Day one
Day one
So today I have just passed 24 hours of no alcohol after daily alcohol use and abuse for years. I feel some withdrawal shaking, sweats, nausea, stomach pain and am scared it's going to get worse, but maybe I'll be lucky. I am able to move around and eat a little I have been drinking for about 5 years. It started later in college binge drinking on weekends but a couple months and it became most days. it was 3 or 4 drinks on weeknights and 6 to 8 on weekends in addition to abusing weed and coke. That went on for two years being with an abusive boyfriend didn't help. I started grad school and initially drank less and l stopped doing coke and weed but kept drinking most of the week. I graduated started working and slowed down the drinking to 3 drinks several times a week and occasional binge on the weekend. The last two years continued to get worse. It started 4 drinks a day and some weekends more but this past year I probably drink 4 to 6 drinks a night and 8 on weekends. This past 2 weeks I've been on a binge drinking 8 to 10 drinks a day. I woke up yesterday and reevaluated my life and this is not what I want. I am not happy and I'm making myself sick and killing myself slowly or at this point not so slowly. I need help and I called my old therapist since I have a long history of depression and anxiety and my mom is supportive and will take care of me for the next few days. I haven't spoken to my boyfriend yet but he know I have a problem with alcohol and I'm desperately hoping he will be supportive. Sorry it was long winded but I needed to put it out there and be encouraged everyday is a new day to chose to be happy and sober.

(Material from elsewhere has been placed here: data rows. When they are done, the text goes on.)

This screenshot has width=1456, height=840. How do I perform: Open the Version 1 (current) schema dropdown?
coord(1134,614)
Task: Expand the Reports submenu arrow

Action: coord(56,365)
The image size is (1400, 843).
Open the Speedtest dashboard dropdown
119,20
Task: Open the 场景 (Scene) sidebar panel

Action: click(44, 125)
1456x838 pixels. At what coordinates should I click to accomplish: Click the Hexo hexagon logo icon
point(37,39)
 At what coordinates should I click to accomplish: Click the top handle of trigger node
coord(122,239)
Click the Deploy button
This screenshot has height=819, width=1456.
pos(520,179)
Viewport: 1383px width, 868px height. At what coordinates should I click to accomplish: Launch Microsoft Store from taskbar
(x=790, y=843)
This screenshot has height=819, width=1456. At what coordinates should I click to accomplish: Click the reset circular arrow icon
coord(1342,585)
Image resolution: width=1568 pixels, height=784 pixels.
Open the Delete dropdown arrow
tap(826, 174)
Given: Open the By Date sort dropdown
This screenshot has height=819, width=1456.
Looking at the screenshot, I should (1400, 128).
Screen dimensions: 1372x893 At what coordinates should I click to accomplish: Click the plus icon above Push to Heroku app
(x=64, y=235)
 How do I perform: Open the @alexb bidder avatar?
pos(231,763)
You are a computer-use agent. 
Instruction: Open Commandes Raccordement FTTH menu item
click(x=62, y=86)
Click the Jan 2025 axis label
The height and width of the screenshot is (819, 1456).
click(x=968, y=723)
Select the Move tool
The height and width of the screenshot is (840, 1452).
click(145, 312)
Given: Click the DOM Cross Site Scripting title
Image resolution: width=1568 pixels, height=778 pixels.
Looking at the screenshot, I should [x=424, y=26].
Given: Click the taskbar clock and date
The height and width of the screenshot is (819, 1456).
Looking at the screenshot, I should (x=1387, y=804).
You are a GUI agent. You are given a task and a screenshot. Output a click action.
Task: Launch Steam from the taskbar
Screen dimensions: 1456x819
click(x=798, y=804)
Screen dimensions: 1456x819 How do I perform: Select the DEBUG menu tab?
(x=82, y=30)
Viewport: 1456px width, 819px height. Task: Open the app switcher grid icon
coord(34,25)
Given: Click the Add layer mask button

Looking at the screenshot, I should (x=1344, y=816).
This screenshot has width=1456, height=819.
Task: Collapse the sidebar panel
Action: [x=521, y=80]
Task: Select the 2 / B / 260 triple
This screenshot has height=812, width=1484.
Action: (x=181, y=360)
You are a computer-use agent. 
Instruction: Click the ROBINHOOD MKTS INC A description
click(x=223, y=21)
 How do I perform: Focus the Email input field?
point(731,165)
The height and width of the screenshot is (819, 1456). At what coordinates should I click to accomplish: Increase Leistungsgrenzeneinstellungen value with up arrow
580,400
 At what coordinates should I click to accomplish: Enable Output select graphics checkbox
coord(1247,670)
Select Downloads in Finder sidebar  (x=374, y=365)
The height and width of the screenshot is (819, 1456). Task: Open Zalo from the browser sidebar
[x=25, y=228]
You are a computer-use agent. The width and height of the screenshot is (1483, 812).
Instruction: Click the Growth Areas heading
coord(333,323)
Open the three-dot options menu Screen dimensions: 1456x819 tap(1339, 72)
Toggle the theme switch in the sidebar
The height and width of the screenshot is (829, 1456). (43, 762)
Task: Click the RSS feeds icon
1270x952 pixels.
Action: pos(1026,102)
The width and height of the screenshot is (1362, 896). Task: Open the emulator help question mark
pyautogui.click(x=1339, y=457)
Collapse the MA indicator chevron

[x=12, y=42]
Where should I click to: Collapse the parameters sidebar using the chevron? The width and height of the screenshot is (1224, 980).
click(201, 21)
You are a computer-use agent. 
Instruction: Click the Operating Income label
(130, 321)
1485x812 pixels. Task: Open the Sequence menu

Hey! Good decision, you will get encouragement here thats for sure. We've all been there.
Drinking with depression is a really bad idea as they both feed off each other, perhaps you already know this but it took me a long time to see it.
Welcome
Drinking with depression is a really bad idea as they both feed off each other, perhaps you already know this but it took me a long time to see it.
Welcome
Welcome, baerie, to SR. You will find support, encouragement and understanding here. Best of all, SR is 24/7/365; there is always someone here who cares and who truly wants to see you succeed.
Have a look around the site; there is a wealth of information on alcoholism and addiction.
Have a look around the site; there is a wealth of information on alcoholism and addiction.
Welcome! I've been drinking hard liquor everyday for the past four years. Have a history of depression too. I'm on day four and feeling so much better about life. Alcohol was bringing me down to the point of wanting to exist this earth and with one near death attempt when I was a teen, I knew I could do it. Alcohol has no place in my life. It's a thief and a destroyer. I'm so glad you're here with us! Again,welcome! You can do it!!!!!
I had a very similar escalation ... what started out as fun and somewhat innocent turned into a not fun at all requirement. Every decision I made revolved around access to alcohol. I am at the end of week one so we are in the same boat ... glad to have you on board! I am getting better at posting now that I've slept for a week ... keep posting!